If you’re going to hire a private investigator for any kind of investigative work, make sure that you know exactly what they’re doing on your behalf. An unethical private investigator’s actions can result in legal liability for you, whether you knew about it or not.
Toward the end of 2022, according to an article by the Associated Press, the mayor of Reno, Nevada sued a private investigation company after she found a tracking device on her vehicle. The tracking device was found by a mechanic during routine maintenance. Upon further investigation, the tracking device was linked to an email address that happened to belong to a local private investigation company.
It is illegal to put tracking devices on vehicles. In fact, this action could result in jail time. The private investigator might personally face legal or criminal consequences for putting the device on the mayor’s vehicle. But it’s even worse than that because this private investigator was allegedly working on behalf of an unidentified third party. This third party’s identity has not been located, but it will come out in time as the investigation continues. While it’s true that there is confidentiality between a PI and their clients, when there is a violation of law, this breaches that right to privacy and confidentiality.
The Reno mayor is filing civil and criminal claims against the agency. Additionally, she’s seeking to uncover the identity of the third party. At some point, this will come out in court over depositions, testimony, or discovery. Once it does, this puts all of the communications between the investigator and the client on the surface. And when it does, it will cause major liability for the investigator, and possibly for the client that hired the investigator.
There have been cases where clients will say to an investigator, “I just want to know this information, I don’t care how you find it, I don’t want to know how you found it, just find it”, and while it sounds like they’re clearing themselves of liability, they’re actually establishing negligence and increasing their liability. Negligence is established because the client is aware of the harmful methods and turns a blind eye to their use. There are many legal ways to get access to information that might seem inaccessible.
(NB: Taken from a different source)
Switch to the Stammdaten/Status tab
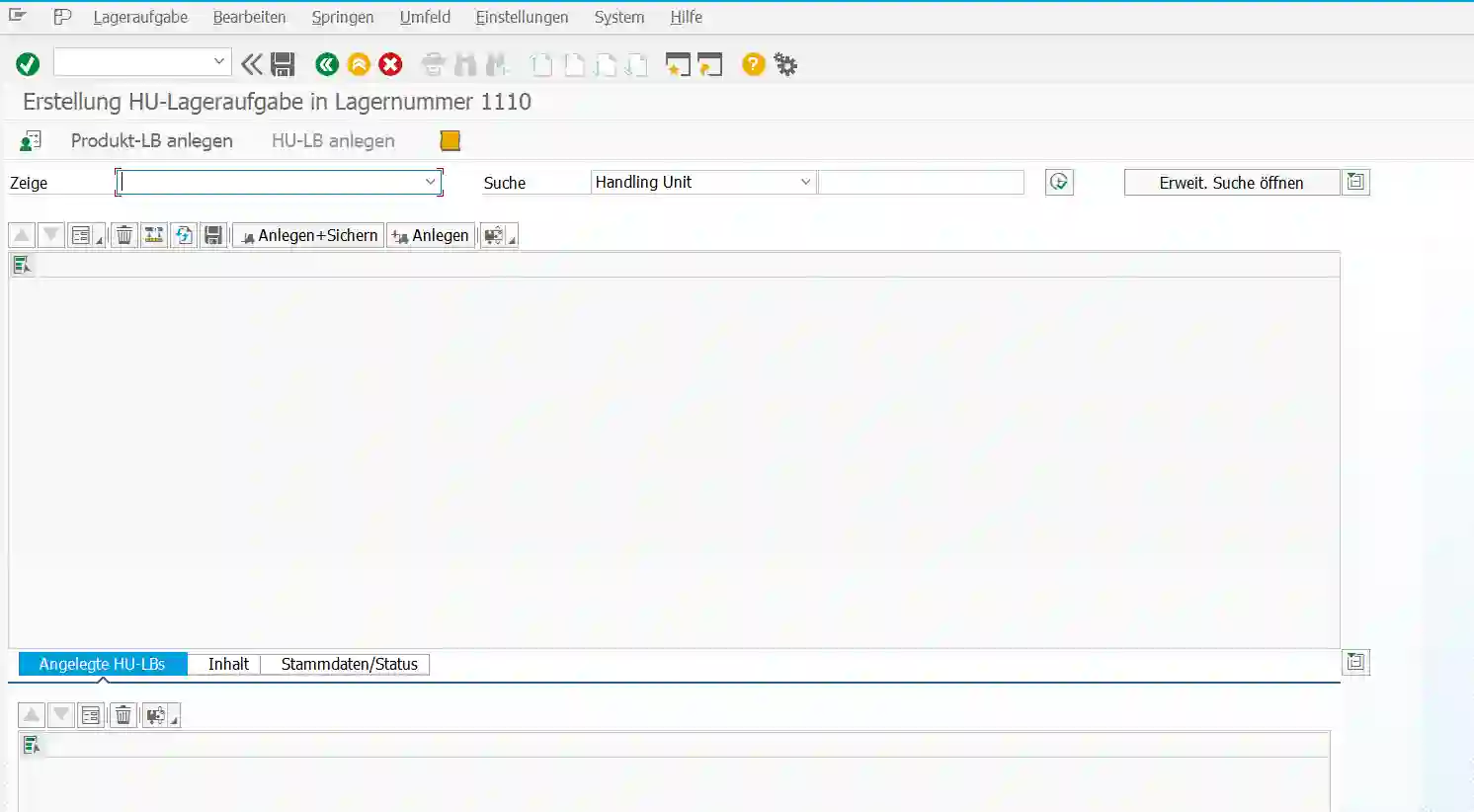This screenshot has width=1474, height=812. click(x=349, y=664)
It may as simple as accessing a shared Cloud service or a shared Bluetooth infotainment system.
Even if you decide to work with an investigator that will do something illegal for you, it doesn’t mean you’re off the hook. In the mid-2000s, Hewlett Packard got into hot water after it was found that their private investigator was actually using pre-texting and social engineering to access private information, all of which is illegal under the Gramm-Leach Bliley Act. In addition to the private investigator’s consequences, several executives at the company also faced charges as a result.
In summary, just because you hire a third party to do something illegal doesn’t automatically mean you’re off the hook in terms of liability. We’re not lawyers and this isn’t legal advice. We want to make sure you are aware of your liability as a client and that you won’t get into trouble for something you didn’t know anything about.